The course includes an extensive list of references for each module for further analysis and staying up to date in future VoIP security trends.
Prerequisites
Students should have a working knowledge of TCP/IP networks and protocols, general security attacks and defenses, and VoIP concepts and experience in the design or deployment of network and security technologies.
The SANS SEC540 VoIP class is quite technical, but I would highly recommend it for any manager considering the implementation of VoIP in their network. Many are simply blinded by the huge potential savings from VoIP and fail to understand or recognize the inherent risks associated with it. SANS clearly outlines the risks literally hands-on that every manager must be aware of when implementing VoIP.
Paul A. Henry
Author Statement
When VoIP is mentioned, two main concepts emerge into people minds: lowering telecommunication costs, and security. Obviously, VoIP provides lot of advantages versus the legacy voice infrastructures, where cost reduction, computer application integration, and unified communications seem to be the most notorious. However, VoIP security is appreciated as one of the main drawbacks by security-aware people when voice communications are associated to the wild wide Internet.

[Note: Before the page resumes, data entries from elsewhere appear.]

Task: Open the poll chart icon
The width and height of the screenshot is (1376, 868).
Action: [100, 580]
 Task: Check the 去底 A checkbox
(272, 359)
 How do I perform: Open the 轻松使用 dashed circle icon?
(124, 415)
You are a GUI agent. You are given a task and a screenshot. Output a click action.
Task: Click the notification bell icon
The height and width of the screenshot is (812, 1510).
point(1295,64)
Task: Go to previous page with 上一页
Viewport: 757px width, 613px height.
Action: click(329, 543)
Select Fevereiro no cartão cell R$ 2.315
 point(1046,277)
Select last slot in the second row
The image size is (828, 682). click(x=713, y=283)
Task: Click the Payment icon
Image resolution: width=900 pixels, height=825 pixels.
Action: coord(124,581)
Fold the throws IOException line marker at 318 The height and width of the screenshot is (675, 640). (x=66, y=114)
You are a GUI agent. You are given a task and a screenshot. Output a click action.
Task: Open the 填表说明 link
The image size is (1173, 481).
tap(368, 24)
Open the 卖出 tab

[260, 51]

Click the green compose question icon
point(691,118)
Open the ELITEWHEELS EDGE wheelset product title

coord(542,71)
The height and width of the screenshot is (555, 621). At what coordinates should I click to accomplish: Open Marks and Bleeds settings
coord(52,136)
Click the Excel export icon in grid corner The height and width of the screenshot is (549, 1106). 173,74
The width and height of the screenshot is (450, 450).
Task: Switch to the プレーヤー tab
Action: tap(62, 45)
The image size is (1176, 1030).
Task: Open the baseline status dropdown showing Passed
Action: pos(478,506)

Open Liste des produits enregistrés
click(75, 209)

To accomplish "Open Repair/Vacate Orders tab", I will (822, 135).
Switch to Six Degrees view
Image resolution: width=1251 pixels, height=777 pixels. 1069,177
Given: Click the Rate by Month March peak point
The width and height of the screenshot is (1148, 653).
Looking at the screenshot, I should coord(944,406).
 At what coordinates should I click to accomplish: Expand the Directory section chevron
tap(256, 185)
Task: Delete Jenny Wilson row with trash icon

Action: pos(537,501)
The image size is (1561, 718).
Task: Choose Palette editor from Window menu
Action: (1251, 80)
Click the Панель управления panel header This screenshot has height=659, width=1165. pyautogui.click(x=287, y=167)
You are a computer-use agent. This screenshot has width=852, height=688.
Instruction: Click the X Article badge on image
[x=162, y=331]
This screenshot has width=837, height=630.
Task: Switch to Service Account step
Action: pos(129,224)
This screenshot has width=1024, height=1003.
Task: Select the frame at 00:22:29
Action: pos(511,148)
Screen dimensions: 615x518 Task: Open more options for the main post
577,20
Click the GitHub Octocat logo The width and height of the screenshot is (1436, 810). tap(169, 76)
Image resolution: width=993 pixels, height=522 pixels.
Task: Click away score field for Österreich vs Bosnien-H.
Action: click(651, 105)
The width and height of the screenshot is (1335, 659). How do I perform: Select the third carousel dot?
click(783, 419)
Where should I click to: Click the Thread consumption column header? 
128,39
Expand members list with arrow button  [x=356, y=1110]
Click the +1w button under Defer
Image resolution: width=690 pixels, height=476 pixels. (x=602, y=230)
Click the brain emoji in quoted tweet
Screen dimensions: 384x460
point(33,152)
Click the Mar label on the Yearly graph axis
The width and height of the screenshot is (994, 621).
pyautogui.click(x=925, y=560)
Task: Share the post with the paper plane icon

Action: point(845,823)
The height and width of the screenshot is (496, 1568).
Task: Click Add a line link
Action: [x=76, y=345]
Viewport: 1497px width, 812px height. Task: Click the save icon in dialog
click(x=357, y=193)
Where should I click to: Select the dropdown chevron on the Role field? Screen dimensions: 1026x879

At the same time, it is interesting to analyze the level of trust we have in the legacy telephony infrastructures, like the PSTN or cellular networks (GSM, GPRS, or UMTS). We consider they are completely secure and that only law enforcement, or high-technology spies (like those in the movies), would be able to control our voice calls. This level of trust is associated to its closed and proprietary nature, versus the open and distributed nature of VoIP infrastructures, and is what sets our expectation of privacy and level of trust in these networks and make us think VoIP is inherently insecure.
However, nothing could be further from the truth. If implemented properly and securely, VoIP infrastructures can be more secure and trustworthy than the legacy voice networks. A couple of basic scenarios can exemplify this statement. Nowadays, caller ID spoofing is trivial and unavoidable in the PSTN; however, strong authentication methods are available in VoIP to mitigate impersonation attacks. Similarly, voice conversations crossing the PSTN travel in the clear, so anyone in the path between caller and callee can intercept and listen to the conversation. VoIP allows applying strong encryption techniques to protect the audio contents of a voice call and avoid eavesdropping attacks. The solutions are available; you only need to learn them and know how to deploy them. This advanced course is designed to provide you with the skills required to do so and master VoIP security.